───── EXERCISE MATERIAL

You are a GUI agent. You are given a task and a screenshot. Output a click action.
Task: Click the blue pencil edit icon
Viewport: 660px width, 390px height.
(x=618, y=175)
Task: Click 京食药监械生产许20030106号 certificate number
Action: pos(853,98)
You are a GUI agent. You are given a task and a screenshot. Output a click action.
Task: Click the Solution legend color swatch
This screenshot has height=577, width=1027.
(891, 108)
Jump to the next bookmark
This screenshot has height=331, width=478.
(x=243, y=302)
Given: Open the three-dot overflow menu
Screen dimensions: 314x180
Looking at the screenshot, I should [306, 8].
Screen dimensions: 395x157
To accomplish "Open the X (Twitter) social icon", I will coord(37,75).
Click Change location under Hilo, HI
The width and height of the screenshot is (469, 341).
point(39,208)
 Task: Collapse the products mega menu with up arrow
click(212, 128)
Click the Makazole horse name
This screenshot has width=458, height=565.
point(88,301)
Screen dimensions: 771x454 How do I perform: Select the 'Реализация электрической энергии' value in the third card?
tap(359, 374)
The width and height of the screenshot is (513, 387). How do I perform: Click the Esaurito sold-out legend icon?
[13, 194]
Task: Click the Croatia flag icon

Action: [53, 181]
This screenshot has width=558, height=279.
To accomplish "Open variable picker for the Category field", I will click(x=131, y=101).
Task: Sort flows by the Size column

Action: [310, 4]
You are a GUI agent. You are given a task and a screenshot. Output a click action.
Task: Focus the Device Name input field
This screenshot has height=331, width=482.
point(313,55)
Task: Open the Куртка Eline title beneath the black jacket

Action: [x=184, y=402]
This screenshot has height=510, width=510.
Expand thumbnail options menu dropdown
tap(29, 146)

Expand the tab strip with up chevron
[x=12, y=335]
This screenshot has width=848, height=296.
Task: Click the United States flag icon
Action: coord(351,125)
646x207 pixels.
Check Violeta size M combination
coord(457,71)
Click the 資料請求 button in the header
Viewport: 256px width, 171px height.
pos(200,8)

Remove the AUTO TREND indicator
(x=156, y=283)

──────────

## EXERCISE OBJECTIVE
Up to and including the line with "Task: Click the Solution legend color swatch", repeat the entries exactly, beginning at their first line.

## EXERCISE SOLUTION
You are a GUI agent. You are given a task and a screenshot. Output a click action.
Task: Click the blue pencil edit icon
Viewport: 660px width, 390px height.
(x=618, y=175)
Task: Click 京食药监械生产许20030106号 certificate number
Action: pos(853,98)
You are a GUI agent. You are given a task and a screenshot. Output a click action.
Task: Click the Solution legend color swatch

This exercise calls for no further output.